** What you need to do **
Begin with the line containing "The image size is (679, 340)." and end with the last line of the data below; return those lines exactly, and only those.

** Task material **
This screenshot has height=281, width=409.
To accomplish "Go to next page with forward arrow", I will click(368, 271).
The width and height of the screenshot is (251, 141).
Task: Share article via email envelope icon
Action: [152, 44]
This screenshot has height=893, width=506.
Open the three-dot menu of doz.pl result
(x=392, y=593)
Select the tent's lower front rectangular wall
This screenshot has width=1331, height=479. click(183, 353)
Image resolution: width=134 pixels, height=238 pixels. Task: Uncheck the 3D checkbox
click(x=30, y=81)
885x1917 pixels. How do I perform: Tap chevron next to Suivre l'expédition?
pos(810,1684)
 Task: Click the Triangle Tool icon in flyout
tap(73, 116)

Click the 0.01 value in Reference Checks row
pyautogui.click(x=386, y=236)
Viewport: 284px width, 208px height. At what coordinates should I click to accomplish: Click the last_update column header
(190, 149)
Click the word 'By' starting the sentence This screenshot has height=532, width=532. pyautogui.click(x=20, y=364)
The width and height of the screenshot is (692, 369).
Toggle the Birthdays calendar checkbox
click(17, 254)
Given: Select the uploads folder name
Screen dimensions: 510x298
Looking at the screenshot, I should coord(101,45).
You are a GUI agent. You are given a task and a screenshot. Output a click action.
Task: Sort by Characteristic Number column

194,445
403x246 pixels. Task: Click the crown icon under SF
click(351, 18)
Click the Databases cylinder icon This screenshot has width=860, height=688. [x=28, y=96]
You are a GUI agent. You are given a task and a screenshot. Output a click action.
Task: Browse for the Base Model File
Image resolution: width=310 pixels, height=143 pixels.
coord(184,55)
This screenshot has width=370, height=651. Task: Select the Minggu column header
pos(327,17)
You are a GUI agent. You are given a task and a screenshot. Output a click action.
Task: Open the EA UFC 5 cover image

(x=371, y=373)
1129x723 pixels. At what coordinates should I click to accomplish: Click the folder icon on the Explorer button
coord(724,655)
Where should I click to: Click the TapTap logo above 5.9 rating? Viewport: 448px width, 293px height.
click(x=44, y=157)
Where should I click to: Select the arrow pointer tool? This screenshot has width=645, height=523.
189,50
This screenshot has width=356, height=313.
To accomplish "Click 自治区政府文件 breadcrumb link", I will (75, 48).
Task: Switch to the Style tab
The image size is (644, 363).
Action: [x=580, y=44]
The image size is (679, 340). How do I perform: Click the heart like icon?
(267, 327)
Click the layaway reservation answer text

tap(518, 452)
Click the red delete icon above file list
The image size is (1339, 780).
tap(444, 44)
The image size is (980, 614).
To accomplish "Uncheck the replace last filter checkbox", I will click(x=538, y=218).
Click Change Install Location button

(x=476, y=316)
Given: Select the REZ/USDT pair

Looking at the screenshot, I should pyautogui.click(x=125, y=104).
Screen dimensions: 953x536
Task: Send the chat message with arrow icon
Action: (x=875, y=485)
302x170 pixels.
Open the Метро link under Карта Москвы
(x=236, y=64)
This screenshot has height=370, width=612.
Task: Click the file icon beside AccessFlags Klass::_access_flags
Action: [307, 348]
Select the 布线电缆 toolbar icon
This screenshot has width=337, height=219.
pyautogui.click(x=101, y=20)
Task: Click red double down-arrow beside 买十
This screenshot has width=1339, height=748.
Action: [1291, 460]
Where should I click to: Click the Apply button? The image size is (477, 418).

** Exercise answer **
The image size is (679, 340). How do I perform: Click the heart like icon?
(267, 327)
Click the layaway reservation answer text

tap(518, 452)
Click the red delete icon above file list
The image size is (1339, 780).
tap(444, 44)
The image size is (980, 614).
To accomplish "Uncheck the replace last filter checkbox", I will click(x=538, y=218).
Click Change Install Location button

(x=476, y=316)
Given: Select the REZ/USDT pair

Looking at the screenshot, I should pyautogui.click(x=125, y=104).
Screen dimensions: 953x536
Task: Send the chat message with arrow icon
Action: (x=875, y=485)
302x170 pixels.
Open the Метро link under Карта Москвы
(x=236, y=64)
This screenshot has height=370, width=612.
Task: Click the file icon beside AccessFlags Klass::_access_flags
Action: [307, 348]
Select the 布线电缆 toolbar icon
This screenshot has width=337, height=219.
pyautogui.click(x=101, y=20)
Task: Click red double down-arrow beside 买十
This screenshot has width=1339, height=748.
Action: [1291, 460]
Where should I click to: Click the Apply button? The image size is (477, 418).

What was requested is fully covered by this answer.